The British Film Institute (BFI) has asked Newcastle Upon Tyne’s Tyneside Cinema to step back from its leadership role in the Film Hub North network after allegations by former employees of sexual abuse and harassment at the venue emerged over the past week on social media.
The Tyneside board of trustees commissioned an independent review of all the issues raised, which they acknowledge to stretch back a number of years. “We are deeply sorry for the clear hurt that has been expressed and we want to reassure people that we are listening to all those concerns,” said Lucy Armstrong, chair of Tyneside Cinema’s board of trustees.
“We want this investigation to be rigorous and to look into our culture and practices and we want to ensure that everyone, including past and present employees, have a chance to contribute fully to this review.”
However, a letter signed by more than 200 former and current employees rejected the trustees’ reassurances. “We feel strongly that existing training policies, grievance procedures and mechanisms for whistleblowing are not fit for purpose,” the letter stated.
It goes on to demand a full strategic review of HR practices, overseen by independent peers, training for all current staff around sexual assault and consent, a complete review of diversity practices, and a commitment to ending zero-hour contracts.

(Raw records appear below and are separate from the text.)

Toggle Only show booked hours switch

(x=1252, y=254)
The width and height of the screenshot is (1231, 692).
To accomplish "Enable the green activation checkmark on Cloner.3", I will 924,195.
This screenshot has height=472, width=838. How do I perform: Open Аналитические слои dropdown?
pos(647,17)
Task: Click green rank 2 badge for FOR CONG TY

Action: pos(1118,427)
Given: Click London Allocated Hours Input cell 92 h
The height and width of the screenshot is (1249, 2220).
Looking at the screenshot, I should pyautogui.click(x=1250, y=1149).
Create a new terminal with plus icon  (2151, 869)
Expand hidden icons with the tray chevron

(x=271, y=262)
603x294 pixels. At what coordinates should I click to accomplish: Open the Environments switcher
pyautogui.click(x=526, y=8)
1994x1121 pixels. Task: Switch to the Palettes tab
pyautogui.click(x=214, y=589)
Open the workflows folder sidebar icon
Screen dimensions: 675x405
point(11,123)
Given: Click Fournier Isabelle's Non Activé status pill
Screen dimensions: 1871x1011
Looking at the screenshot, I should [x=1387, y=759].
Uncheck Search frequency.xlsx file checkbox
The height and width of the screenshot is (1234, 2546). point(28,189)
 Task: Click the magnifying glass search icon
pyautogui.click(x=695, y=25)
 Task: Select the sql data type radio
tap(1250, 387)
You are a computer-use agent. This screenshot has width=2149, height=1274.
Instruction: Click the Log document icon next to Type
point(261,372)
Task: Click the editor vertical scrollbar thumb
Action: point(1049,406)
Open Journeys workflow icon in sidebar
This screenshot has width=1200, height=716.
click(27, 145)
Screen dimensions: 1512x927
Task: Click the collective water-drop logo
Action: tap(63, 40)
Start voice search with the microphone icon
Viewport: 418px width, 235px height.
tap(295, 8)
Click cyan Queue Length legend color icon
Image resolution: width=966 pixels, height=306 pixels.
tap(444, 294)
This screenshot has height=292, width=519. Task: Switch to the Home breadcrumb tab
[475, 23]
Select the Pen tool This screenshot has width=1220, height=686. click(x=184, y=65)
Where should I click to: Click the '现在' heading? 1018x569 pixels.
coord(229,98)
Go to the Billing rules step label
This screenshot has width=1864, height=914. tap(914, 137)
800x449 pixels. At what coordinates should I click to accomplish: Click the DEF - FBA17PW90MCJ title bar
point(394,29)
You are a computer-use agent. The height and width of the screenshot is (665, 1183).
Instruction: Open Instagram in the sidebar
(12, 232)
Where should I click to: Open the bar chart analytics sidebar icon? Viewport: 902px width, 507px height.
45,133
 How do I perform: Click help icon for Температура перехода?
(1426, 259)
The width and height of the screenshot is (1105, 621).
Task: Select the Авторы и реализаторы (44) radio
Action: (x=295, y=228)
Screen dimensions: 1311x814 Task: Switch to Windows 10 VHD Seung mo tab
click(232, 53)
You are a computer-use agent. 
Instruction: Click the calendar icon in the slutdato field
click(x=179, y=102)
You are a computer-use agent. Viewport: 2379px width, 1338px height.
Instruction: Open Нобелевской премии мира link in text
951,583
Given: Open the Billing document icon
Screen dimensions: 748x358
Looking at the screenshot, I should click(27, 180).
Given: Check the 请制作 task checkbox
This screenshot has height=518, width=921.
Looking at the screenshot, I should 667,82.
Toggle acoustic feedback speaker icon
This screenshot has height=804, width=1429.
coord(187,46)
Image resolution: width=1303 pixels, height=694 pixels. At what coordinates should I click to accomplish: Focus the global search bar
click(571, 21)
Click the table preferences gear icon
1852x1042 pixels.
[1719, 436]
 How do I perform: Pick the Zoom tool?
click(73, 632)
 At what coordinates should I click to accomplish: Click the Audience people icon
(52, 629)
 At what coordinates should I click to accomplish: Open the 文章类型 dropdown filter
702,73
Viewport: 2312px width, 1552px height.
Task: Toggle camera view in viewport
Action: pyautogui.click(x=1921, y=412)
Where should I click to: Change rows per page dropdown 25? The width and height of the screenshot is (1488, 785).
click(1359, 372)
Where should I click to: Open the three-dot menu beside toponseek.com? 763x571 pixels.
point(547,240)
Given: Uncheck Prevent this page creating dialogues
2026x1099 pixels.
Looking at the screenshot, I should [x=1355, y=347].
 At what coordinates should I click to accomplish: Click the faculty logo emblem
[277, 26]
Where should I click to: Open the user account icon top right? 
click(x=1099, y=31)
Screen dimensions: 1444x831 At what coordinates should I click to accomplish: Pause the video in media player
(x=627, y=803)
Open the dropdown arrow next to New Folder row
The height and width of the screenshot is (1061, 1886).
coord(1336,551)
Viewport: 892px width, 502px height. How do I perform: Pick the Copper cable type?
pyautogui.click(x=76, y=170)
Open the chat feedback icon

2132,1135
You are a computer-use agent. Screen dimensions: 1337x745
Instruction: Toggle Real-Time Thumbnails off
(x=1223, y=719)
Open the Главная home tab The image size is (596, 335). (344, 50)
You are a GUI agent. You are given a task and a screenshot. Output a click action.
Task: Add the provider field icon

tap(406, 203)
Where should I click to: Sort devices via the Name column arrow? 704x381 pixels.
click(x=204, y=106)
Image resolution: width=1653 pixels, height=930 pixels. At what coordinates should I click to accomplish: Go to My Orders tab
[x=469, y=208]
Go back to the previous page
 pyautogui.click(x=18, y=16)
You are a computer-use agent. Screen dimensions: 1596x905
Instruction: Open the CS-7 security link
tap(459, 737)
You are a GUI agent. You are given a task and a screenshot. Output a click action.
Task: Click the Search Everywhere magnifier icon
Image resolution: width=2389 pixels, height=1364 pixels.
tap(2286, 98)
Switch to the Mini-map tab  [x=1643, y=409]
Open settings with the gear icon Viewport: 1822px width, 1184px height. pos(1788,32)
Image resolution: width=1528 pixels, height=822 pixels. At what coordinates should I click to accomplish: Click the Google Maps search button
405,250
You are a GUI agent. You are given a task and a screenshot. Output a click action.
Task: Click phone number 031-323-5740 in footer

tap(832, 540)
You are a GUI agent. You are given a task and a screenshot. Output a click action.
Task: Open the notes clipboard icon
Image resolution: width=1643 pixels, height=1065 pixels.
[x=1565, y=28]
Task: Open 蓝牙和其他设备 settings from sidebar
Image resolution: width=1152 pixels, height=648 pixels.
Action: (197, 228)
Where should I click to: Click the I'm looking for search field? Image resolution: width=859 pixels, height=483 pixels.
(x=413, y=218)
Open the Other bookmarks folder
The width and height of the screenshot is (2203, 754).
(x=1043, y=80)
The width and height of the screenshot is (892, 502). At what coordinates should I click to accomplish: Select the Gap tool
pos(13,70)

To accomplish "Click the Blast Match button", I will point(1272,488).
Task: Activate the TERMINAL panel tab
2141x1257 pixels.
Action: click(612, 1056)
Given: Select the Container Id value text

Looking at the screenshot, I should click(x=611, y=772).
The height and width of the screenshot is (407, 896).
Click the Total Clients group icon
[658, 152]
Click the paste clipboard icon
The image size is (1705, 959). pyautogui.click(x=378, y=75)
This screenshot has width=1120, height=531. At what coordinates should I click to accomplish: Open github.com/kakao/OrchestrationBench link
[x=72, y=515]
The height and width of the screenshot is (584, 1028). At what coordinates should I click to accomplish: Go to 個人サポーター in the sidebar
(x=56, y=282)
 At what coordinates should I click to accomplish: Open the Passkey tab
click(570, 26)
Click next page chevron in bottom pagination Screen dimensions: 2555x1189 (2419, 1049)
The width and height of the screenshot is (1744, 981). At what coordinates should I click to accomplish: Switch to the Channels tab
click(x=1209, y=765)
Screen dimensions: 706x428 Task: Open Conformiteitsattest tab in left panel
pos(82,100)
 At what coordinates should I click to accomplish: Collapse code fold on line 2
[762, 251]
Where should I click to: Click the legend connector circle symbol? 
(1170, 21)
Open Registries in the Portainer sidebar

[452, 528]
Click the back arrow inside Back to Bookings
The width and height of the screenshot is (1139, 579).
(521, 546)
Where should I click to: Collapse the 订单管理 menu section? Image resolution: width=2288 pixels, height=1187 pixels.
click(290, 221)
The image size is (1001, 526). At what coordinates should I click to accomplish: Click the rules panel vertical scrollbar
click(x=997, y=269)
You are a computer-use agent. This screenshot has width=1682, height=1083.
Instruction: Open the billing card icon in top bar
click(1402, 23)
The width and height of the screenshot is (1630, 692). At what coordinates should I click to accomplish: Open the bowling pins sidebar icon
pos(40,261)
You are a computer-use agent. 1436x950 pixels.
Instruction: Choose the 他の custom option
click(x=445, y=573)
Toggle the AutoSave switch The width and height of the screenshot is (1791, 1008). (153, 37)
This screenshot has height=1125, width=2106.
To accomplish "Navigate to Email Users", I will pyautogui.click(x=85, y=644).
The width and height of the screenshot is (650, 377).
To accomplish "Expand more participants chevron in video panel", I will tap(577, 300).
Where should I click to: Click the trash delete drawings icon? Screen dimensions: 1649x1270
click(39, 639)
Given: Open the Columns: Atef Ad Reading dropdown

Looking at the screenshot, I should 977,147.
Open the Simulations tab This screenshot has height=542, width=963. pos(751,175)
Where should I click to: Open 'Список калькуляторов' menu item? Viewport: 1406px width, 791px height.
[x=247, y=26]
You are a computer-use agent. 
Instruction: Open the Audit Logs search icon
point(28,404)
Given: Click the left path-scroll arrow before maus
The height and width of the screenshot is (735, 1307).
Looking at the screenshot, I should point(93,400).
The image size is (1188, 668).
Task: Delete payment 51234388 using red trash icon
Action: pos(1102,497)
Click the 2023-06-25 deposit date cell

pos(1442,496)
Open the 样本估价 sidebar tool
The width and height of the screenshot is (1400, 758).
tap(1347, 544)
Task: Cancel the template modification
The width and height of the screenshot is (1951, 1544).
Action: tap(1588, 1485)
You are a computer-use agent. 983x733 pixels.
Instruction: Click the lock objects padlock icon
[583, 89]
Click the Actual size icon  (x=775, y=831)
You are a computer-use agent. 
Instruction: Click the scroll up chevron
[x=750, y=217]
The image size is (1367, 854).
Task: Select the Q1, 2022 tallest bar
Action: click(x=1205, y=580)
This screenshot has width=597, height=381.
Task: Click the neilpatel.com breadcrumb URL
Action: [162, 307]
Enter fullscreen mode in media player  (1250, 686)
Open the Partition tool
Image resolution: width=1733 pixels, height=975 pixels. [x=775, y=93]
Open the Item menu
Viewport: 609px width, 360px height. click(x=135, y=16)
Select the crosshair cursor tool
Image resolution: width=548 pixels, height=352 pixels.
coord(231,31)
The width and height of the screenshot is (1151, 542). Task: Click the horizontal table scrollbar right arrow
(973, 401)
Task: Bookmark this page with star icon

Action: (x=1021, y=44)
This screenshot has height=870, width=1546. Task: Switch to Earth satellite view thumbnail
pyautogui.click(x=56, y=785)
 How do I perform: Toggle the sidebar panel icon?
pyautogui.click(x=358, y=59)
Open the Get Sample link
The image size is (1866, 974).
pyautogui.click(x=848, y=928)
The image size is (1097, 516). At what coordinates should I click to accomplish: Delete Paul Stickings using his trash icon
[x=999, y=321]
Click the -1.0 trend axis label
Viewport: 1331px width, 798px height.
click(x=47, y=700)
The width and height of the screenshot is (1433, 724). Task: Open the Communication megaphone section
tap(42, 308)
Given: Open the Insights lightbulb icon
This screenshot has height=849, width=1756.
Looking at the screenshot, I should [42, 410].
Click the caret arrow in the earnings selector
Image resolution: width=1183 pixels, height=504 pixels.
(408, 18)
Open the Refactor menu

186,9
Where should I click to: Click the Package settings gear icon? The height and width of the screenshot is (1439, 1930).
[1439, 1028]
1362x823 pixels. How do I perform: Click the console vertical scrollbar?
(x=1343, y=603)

On Thursday, Ben Luxford, BFI head of U.K. audiences, issued a statement: “As a major funder of Tyneside Cinema we are taking the recent allegations on social media extremely seriously. Our concern is first and foremost with anyone who has experienced abuse, and the bravery it takes to confront abuse and speak out. Nobody should feel unsafe in their workplace, and we expect all our partners to uphold this essential principle, underlined in the guidance and principles we drew up with BAFTA and partners across the industry to tackle and prevent bullying and harassment in the screen industries.”
“In our position as funder, we want to ensure this matter is being dealt with in a sensitive, responsible and timely manner; that any allegations made are fully and thoroughly investigated, and that Tyneside’s duty of care to their employees has been — and continues to be — their priority,” Luxford said.
Luxford continued that the BFI has been “explicitly clear” with Tyneside that it expects a “fully transparent and robust independent enquiry.”
“And if we find any of their processes to have been lacking, we will address that with them as a matter of urgency and take decisive action if necessary,” said Luxford. “Until the enquiry is concluded, we have asked Tyneside Cinema to temporarily step back from its role in the leadership of Film Hub North, including current line management responsibilities.”
Tyneside Cinema is a U.K. cultural beacon. Patrons include “Leaving Las Vegas” director Mike Figgis, “Birdman” actor Andrea Riseborough and “Get Carter” filmmaker Mike Hodges.